For each borrower, there is a description of why they need the loan along with their payment history and a list of other investors who are participating in the loan.
The loans range from one to five years, and borrowers are assigned a credit score that reflects how risky their loan might be.
At Prosper, credit ratings range from AA to HR.
As of February 2012, AA loans, which have a weighted average credit score of 808, have an actual loss rate of only 2.41% and a seasoned return of 5.18%. But those high-risk HR loans, which have an average credit score of 668, have an actual loss rate of 11.04% and a seasoned return of 17.71%.
Since most note defaults occur at five to nine months of age, Prosper uses "seasoned returns" to define those aged 10 months or more.
Lending Club uses "net annualized return" as a measure of return and includes notes three months and older.
At Lending Club, those returns currently range from 5.83% for Grade A notes to 12.4% for Grade G notes.
If you have $20,000 to invest and would rather not go through the hassle of picking loans, Lending Club will offer you a preselected pool of 800 notes.
According to their site, every single investor with 800 or more notes has had positive returns. Almost 92% of them have had returns between 6% and 18%.
Many lenders roll their interest payments into new loans. This allows interest to compound while somewhat preserving the principle.
You can build your own portfolio and get diversification by spreading your money across various loans.
Instead of loaning your $1,000 to one single person, you might loan $50 to 20 different borrowers.
You can also lend to people in different rating categories. You might have 35% of your investment in AA loans, another 35% in B loans and then 30% in higher-risk D loans.
By spreading your investment, you're minimizing the risk. So, if some of your loans default, and it's highly likely that a couple will, you won't lose all of your principle.
The idea is that the losses you suffer in the higher-risk categories will be offset by the more reliable payments in the low-risk categories.
Lenders have pointed out this downside: Borrowers with the highest credit rating often pay off their loans early.
So, while you may have had a pool of 36-month notes earning 6.6%, half of them could end up paying it off in a year, dragging down your total return by a few points.
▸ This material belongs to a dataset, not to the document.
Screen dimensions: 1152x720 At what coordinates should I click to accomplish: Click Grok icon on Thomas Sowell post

When a loan is paid off early, you'll have to roll your investment into a new loan if you want to keep earning interest.
Be aware that there are some minimum requirements before you can invest.
At both sites you must be 18 years of age and have a valid Social Security number and checking or savings bank account. The minimum investment to open an account is $25.
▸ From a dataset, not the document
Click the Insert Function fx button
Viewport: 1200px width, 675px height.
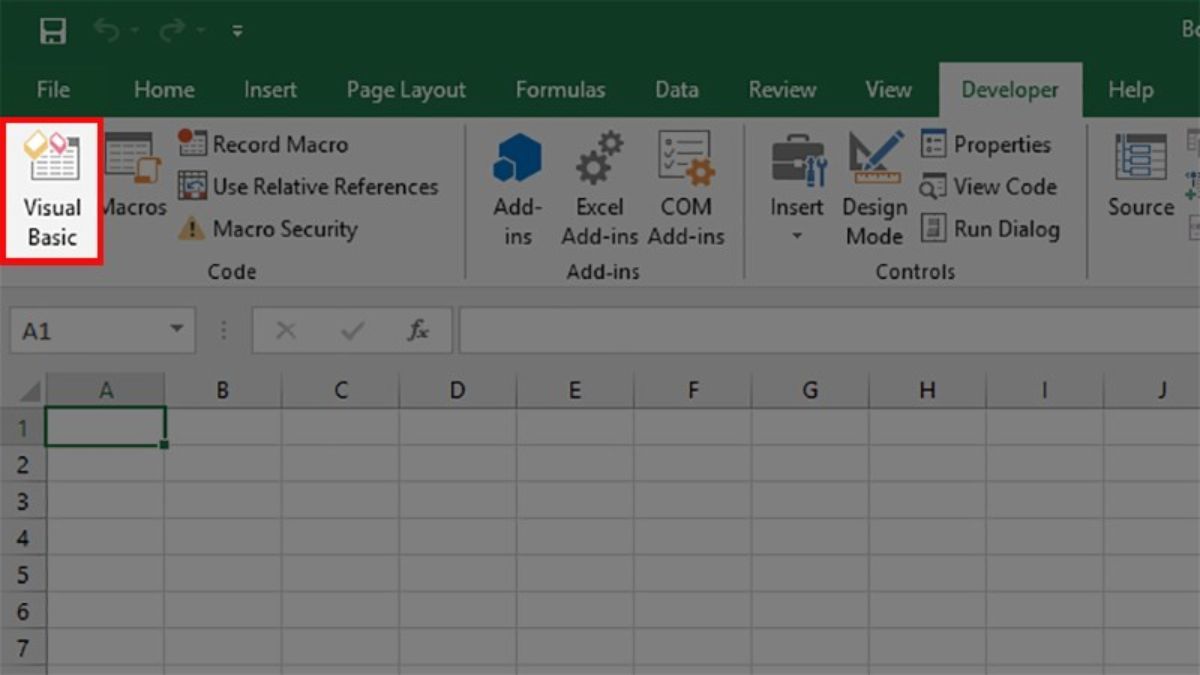coord(417,331)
Lending Club has "State and Financial Suitability" conditions. You must reside in one of the 28 states where peer-to-peer lending is legal, have a gross annual income of at least $70,000 and a net worth (not including your home) of at least $70,000.
You may also not purchase notes in an amount in excess of 10% of your net worth.
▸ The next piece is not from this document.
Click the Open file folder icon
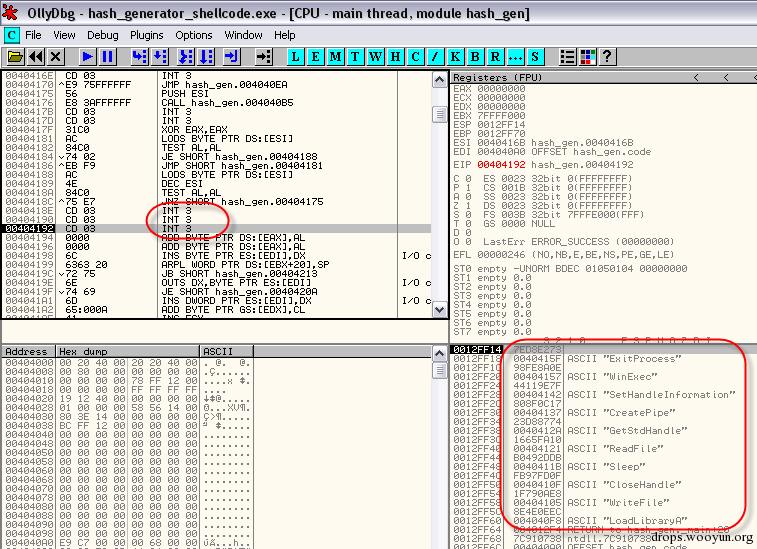The width and height of the screenshot is (757, 549). tap(15, 57)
Requirements at Prosper are similar.
There are still 22 states (including Texas, Ohio and North Carolina) where regulations do not allow residents to invest through these loan marketplaces. Both Prosper and Lending Club say they're working with these states to win approval.
Investors do not pay a fee to sign up at either site, but both charge a 1% loan service fee on all amounts paid by the borrowers to the organization.
The best thing is that if you get skittish or want your money back, you can liquidate your investment.
Both sites have trading platforms where you can sell your notes at any time for a 1% transaction fee. You'll likely have to price your note competitively to make it move, but it still offers you a way to get most of your principle back.
The trading platforms also offer an option to buy existing notes, some of which could be good deals and suitable risks.
For example, you might be able to buy a 36-month note that is in its 17th month. You can view the payment history.
If you see that the person has made all of the payments and you have the chance to earn 8%, you might feel comfortable buying the note.
It's a shame that we have to consider risky investments like peer-to-peer lending just to earn a reasonable return on our savings.
But every option has to be on the table when even the best 5-year CDs are only paying 2%.